In either case, you will need to take action.
Questioning you intuition
If understanding the risks that poor result distribution poses is difficult, understanding how to solve the issue is even harder, especially because the cure might initially seem counterintuitive. In fact, to overcome concentration, we would need to approach new customers, or go back to the drawing board if the results are related to few items on the catalogue. This is what would happen: you’d look at your balance sheet and see that it all easily adds up as you aren’t managing many customers and have limited offer. How willing would you be to start knocking on new doors or face new difficulties for the sake of research and development? But that’s exactly what you should do because the only thing that can save you is horizontal growth, i.e., expanding the market through the activation of new clients and new sales opportunities.
Now, imagine you have an overly fragmented business. You are busy managing a lot of relations and an infinite list of products. You might even be frustrated because none of your endeavours is providing the satisfaction you are looking for. Days aren’t long enough to manage everything, and due to a principle discovered 200 years ago, someone is telling you that you are not managing your time effectively, that you should slow down, stop chasing every opportunity, reflect, and only dedicate your time to the ones who deserve your attention. You can overcome fragmentation by choosing vertical growth, which is possible only by increasing the revenue deriving from particularly deserving customers. This would involve dedicating more time to gain their loyalty and activating cross-selling and up-selling strategies that allow you to increase sales of specific products with the ones who have the potential to purchase them.
As we have seen, the Pareto principle, or 80/20 rule, can actively help us understand how healthy our business is, choose the most sensible challenge, and identify which strategy we should use to overcome the challenge. Of course, you need more than this to come up with a good marketing plan.
Regardless of it being vertical or horizontal growth, we should identify which new customers, products, or services we should focus our actions on and understand who among our current customers offer the highest chances for growth.
In order to do this, you need an in-depth analysis of the offering system, the potential, and the customer profiling, and subsequently start effective new business actions. However, without Pareto and his 80/20 rule, you wouldn’t have a compass to guide you!

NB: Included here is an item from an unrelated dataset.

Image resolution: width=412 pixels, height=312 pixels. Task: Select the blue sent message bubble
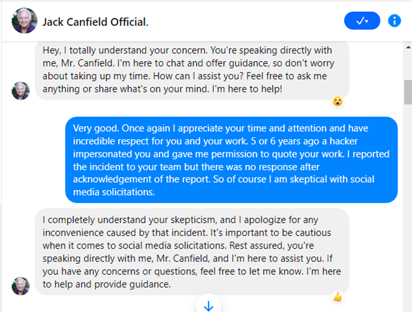(x=231, y=160)
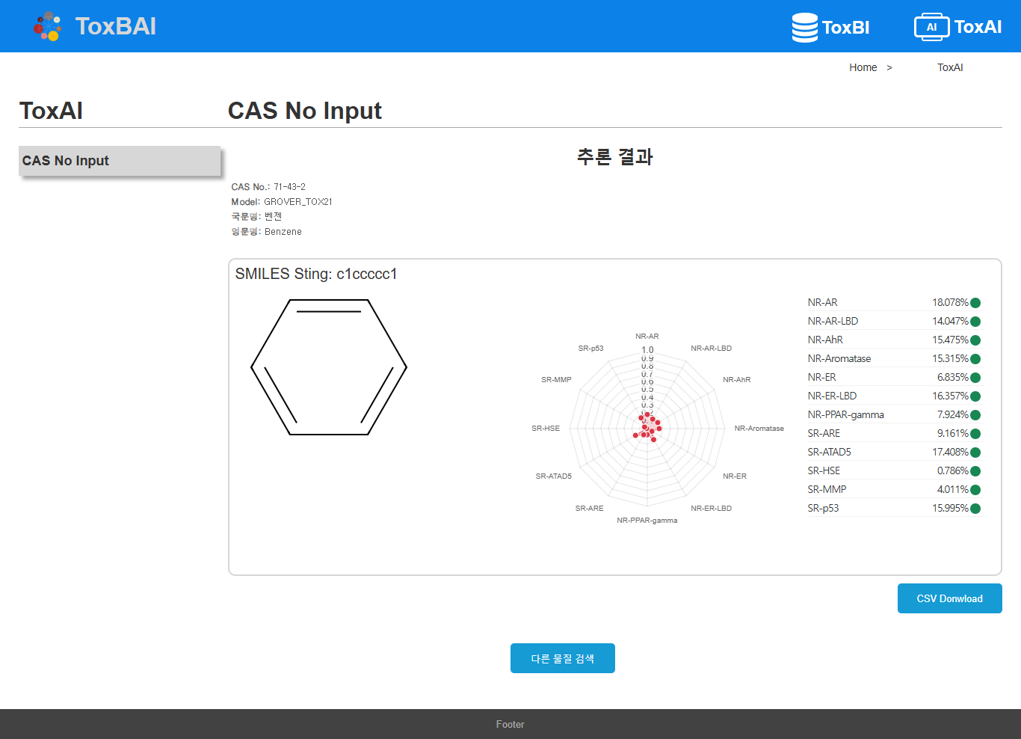Select the NR-PPAR-gamma result row
Screen dimensions: 1021x739
(x=893, y=415)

EXERCISE: identify your growth challenge with the 80/20 rule
- Find a file with data related to your revenue, preferably related to a complete time frame, such as a year.
- Classify the results according to client and provided product or service, making sure you create a list ordered from the largest to the smallest element, where each element corresponds to a row (see example below). You will now have a client or product list sorted in terms of importance, from most significant results to least significant.
- Calculate the figure that would correspond to 80% of the total result in the considered period. Now, add up the rows starting from the top. Stop when you reach a figure that corresponds to 80% of the total result.
- Count how many rows you have had to add up and compare that to the total number of rows in your list. Is it higher or lower than 20%? If it’s lower, you are focusing on too few customers or products. If it’s higher, you are fragmented. In the first case, your challenge is horizontal growth, while in the other, you need to grow vertically. Do you need help? Contact us.
Client |
Yearly revenue |
% |
1 |
280,00 € |
28% |
2 |
200,00 € |
20% |
3 |
150,00 € |
15% |
4 |
124,00 € |
12% |
5 |
100,00 € |
10% |
6 |
70,00 € |
7% |
7 |
45,00 € |
5% |
8 |
15,00 € |
2% |
9 |
11,00 € |
1% |
10 |
5,00 € |
1% |
1.000,00 € |
80% of the results in achieved with 4.5 clients, which is equal to 45% of the total clients. This means the business is fragmented.